INDO24JAM.ID, Gorontalo – Bank Indonesia (BI) terus mendorong penguatan sektor pangan strategis. Kali ini, BI Provinsi Sulawesi Selatan berkolaborasi dengan BI Provinsi Gorontalo, Sulawesi Tengah, dan Sulawesi Utara menggelar diseminasi riset bertajuk “Karakteristik dan Struktur Rantai Nilai Jagung di Sulampua”, Selasa (10/2/2026).
Kegiatan ini turut dihadiri Kepala Dinas Pertanian Provinsi Gorontalo, pelaku usaha jagung, hingga kalangan akademisi. Diseminasi tersebut menjadi bagian dari upaya memperkuat peran jagung sebagai komoditas kunci dalam mendukung program swasembada pangan nasional.
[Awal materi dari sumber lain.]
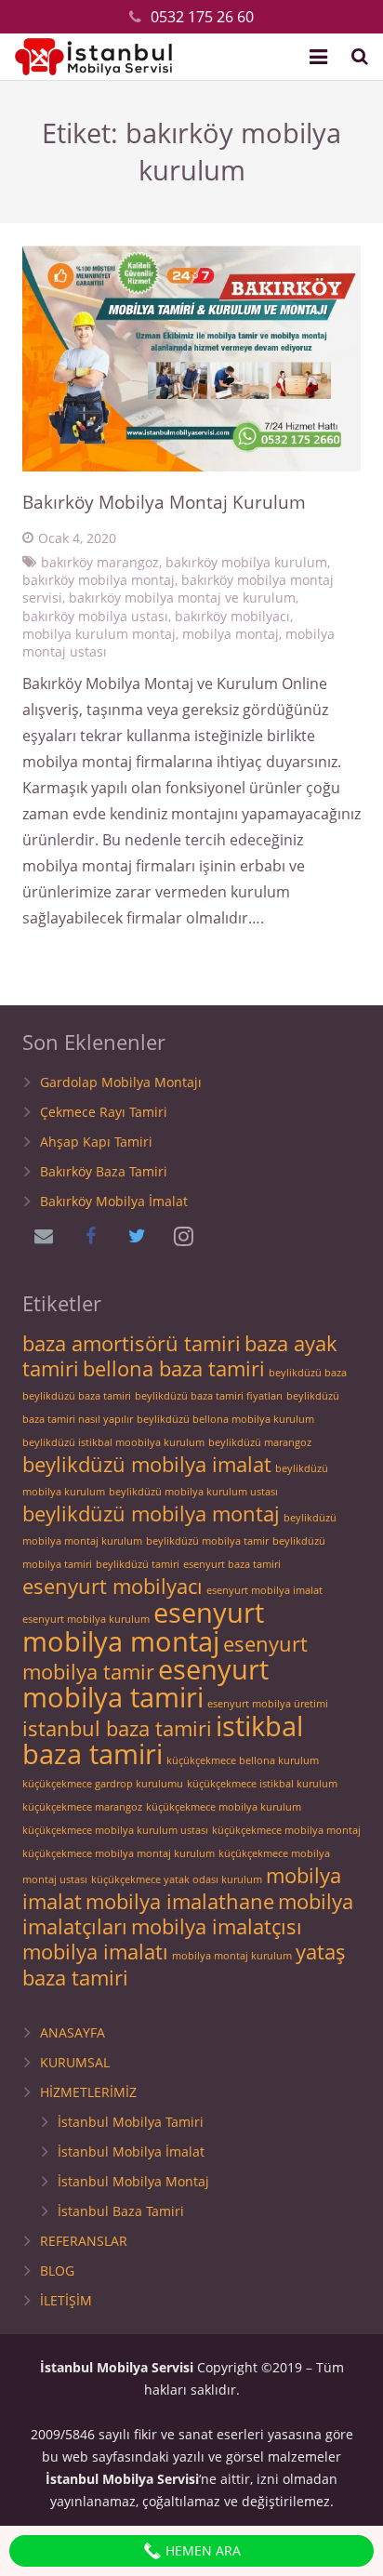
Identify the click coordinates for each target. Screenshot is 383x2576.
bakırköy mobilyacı (232, 616)
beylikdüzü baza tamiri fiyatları (209, 1395)
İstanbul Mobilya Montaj (133, 2181)
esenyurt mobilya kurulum (86, 1619)
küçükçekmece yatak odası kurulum (176, 1879)
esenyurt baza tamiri (232, 1564)
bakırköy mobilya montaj (98, 580)
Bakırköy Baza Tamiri (103, 1171)
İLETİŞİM (66, 2300)
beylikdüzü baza (308, 1372)
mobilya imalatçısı (216, 1926)
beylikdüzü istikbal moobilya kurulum (113, 1442)
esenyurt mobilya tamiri (145, 1683)
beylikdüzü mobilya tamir (207, 1540)
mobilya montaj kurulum (232, 1955)
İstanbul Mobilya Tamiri (131, 2122)
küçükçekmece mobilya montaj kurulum (118, 1853)
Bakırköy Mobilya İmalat (114, 1201)
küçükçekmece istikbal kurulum (262, 1783)
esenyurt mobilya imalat (264, 1590)
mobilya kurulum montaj (99, 634)
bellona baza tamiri (174, 1368)
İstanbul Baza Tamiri (121, 2211)
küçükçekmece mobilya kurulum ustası (115, 1830)
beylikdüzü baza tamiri (76, 1395)
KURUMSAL (75, 2062)
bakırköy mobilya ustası (95, 616)
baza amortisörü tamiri (131, 1343)
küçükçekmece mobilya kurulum (223, 1806)
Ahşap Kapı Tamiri (96, 1141)
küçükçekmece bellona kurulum (242, 1760)
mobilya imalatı (95, 1951)
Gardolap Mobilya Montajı (121, 1082)
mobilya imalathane (180, 1901)
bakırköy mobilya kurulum (246, 562)
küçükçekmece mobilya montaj (286, 1830)
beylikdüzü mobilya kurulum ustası (193, 1491)
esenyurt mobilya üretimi (267, 1703)
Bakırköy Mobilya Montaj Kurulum (164, 501)
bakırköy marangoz (100, 562)
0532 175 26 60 (202, 17)
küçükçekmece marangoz (82, 1806)
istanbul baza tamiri (117, 1728)
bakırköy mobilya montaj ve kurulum (182, 597)
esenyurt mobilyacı (112, 1586)
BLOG (57, 2270)
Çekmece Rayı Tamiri (103, 1112)
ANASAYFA (72, 2032)
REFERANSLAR (83, 2241)
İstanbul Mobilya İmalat (131, 2151)
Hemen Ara (201, 2550)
Dalam riset yang dipaparkan, terungkap bahwa kawasan Sulawesi, Maluku, dan Papua (Sulampua) merupakan produsen jagung terbesar ketiga secara nasional setelah Jawa dan Sumatera. Pangsa produksinya mencapai sekitar 13,9 persen dari total produksi nasional, dengan kontribusi utama berasal dari Sulawesi Selatan, Gorontalo, Sulawesi Utara, dan Sulawesi Tengah.
Jagung dinilai memiliki posisi strategis karena menjadi bahan baku utama industri pakan unggas, baik ayam petelur maupun pedaging. Stabilitas pasokan dan kualitas jagung di wilayah ini sangat berpengaruh terhadap ketahanan pangan dan harga komoditas turunan.
Namun demikian, rantai nilai jagung di Sulampua masih menghadapi berbagai tantangan. Di tingkat petani, persoalan utama meliputi keterbatasan lahan, risiko perubahan iklim, kualitas produksi yang belum seragam, serta keterbatasan modal usaha. Sementara di sisi pengepul dan industri, kendala utama adalah ketidakstabilan pasokan dan mutu bahan baku yang berdampak pada efisiensi operasional.
Menjawab tantangan tersebut, riset BI merumuskan lima prioritas strategi untuk mengoptimalkan rantai nilai jagung melalui penguatan integrasi hulu hingga hilir.
Pertama, peningkatan kualitas jagung melalui pembangunan infrastruktur pascapanen terintegrasi, seperti dryer komunal dan gudang komunal, guna meningkatkan harga jual di tingkat petani.
Kedua, penguatan peran kelompok tani dan gabungan kelompok tani (gapoktan) sebagai agregator untuk mengkonsolidasi pasokan sekaligus meningkatkan daya tawar petani.
Ketiga, peningkatan produktivitas melalui penggunaan benih hibrida unggul dan penerapan Good Agricultural Practices (GAP).
Keempat, penguatan kemitraan berbasis kontrak kualitas antara petani, pengepul, dan industri pakan, disertai sistem insentif untuk menjamin kesinambungan pasokan serta peningkatan mutu pascapanen.
Kelima, peningkatan literasi dan kapasitas teknologi pertanian melalui program sekolah lapang jagung dan pembentukan klinik agribisnis.
Melalui diseminasi ini, BI berharap hasil kajian tersebut dapat menjadi rujukan bagi pemerintah daerah dan pemangku kepentingan dalam merumuskan kebijakan dan program konkret. Penguatan rantai nilai jagung di Sulampua diharapkan mampu meningkatkan produktivitas dan kualitas, sekaligus memperkokoh pasokan jagung nasional demi terwujudnya swasembada pangan.